The twin IDA reports (for DoD and NNSA) have emphasized how difficult it will be for NNSA to meet its "80+ ppy by 2030" pit production goal -- and how dangerous to the program it would be to try to "rush" industrial pit production. (That is exactly what NNSA is doing, with Congress' help.)

Why can't NNSA slow down?

One reason, we know, is that NNSA fears that its lack of systems engineering will come to light, as well as contradictions between pit production and Environmental Management goals and commitments at LANL, now a serious crisis, toward which this note now turns.

   Third, as of this past Friday we learned that LANL has "several hundred other aboveground containers [in addition to those mentioned in this report] that have reactive or ignitable waste characteristics and are prohibited for safety reasons from the Waste Isolation Pilot Plant."

These several hundred drums are part of a LANL TRU inventory of very roughly 20,000 drums and drum-equivalents (I am adding a ballpark 2,000 drums to account for the TRU drums in PF-4, on pads outside, and at the Transuranic Waste Facility, already overwhelmed).

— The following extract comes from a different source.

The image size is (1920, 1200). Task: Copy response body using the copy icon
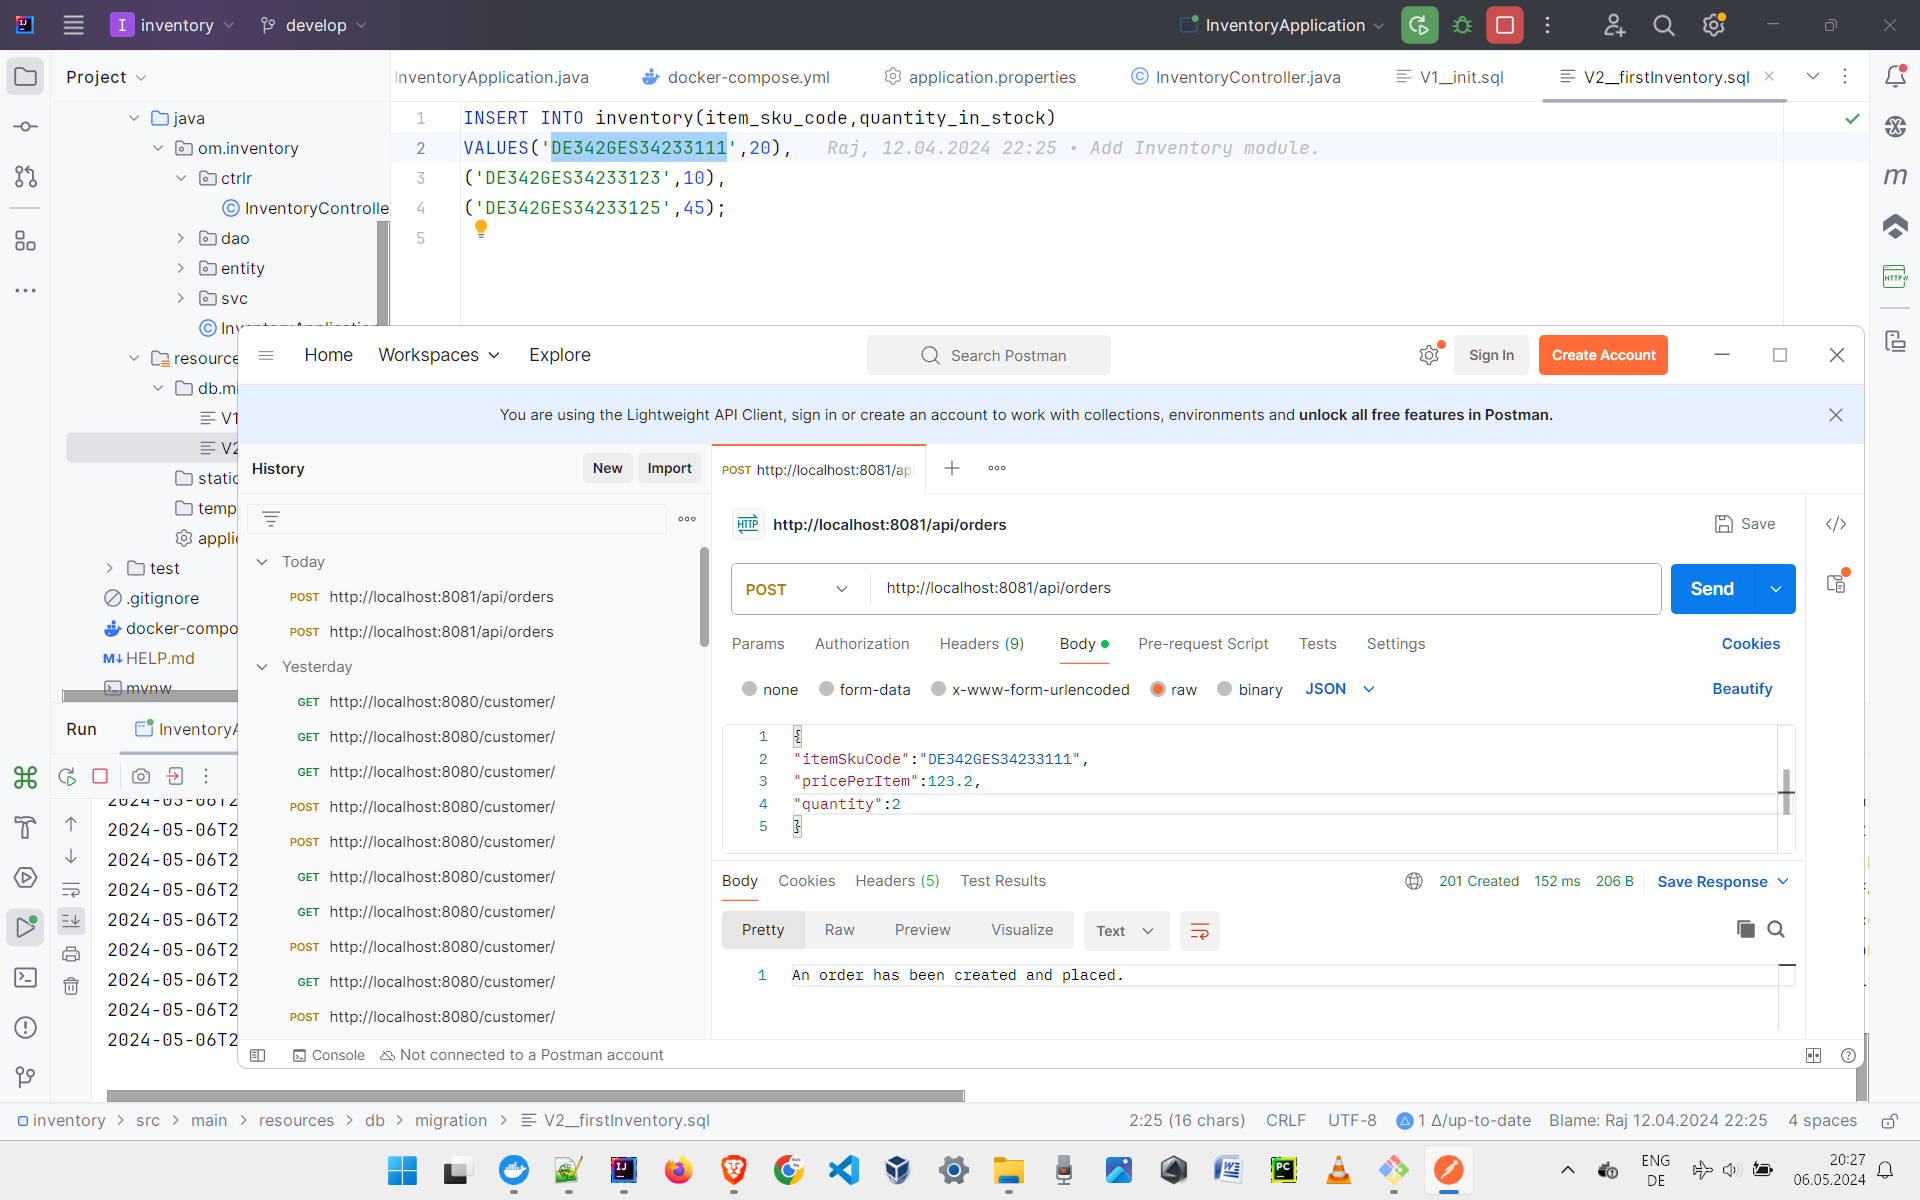[1745, 929]
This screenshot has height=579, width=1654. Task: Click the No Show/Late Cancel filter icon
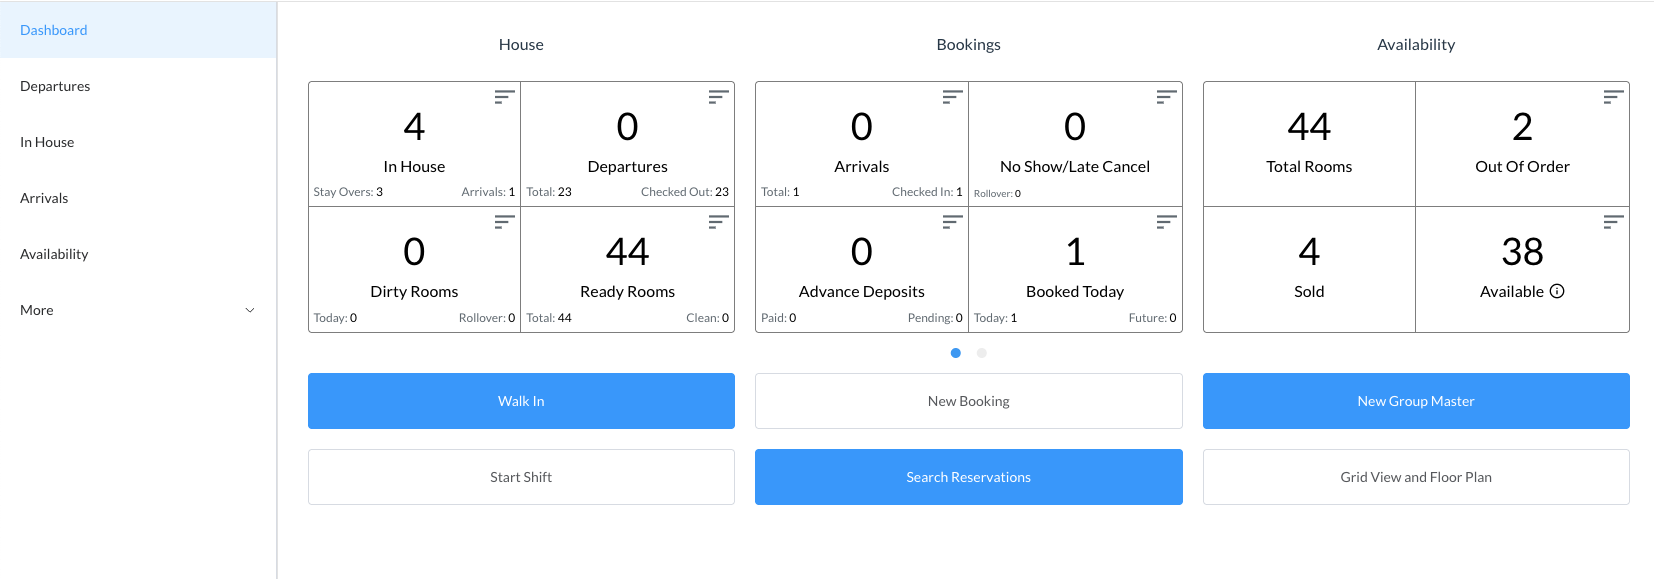pos(1166,97)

LANL expects to produce about 1,000 drums per year of new TRU over the 2015-2021 period or 7,000 drums over these years. Once production of pits and Pu oxide ramp up, this figure is likely to increase.

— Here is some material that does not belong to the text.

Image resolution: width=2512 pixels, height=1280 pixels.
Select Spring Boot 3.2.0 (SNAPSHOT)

Quite apart from environmental cleanup, we do not yet see any way by which this inventory of legacy TRU can leave LANL in the foreseeable future.

What is more, the safety standards for storage of TRU appear to us less stringent -- perhaps 100 to 1,000 times less, though we have yet to fully understand this issue -- for Native Americans (i.e. persons on San Ildefonso Pueblo's Sacred Area, which directly abuts LANL's legacy TRU storage area) than persons roughly 5 miles west and north, on private land in Los Alamos town.

For reasons such as these we believe we need a Site-Wide EIS for pit production at LANL, as well as a programmatic EIS for pit production as a whole, as we have often written.

The bottom line is that we believe there are no management or even political reasons to rush into expanded pit production either at LANL or at SRS.

It is however at LANL where the greatest and most unseemly rush is occurring, with the greatest environmental and cultural ignorance, and with the least engineering justification.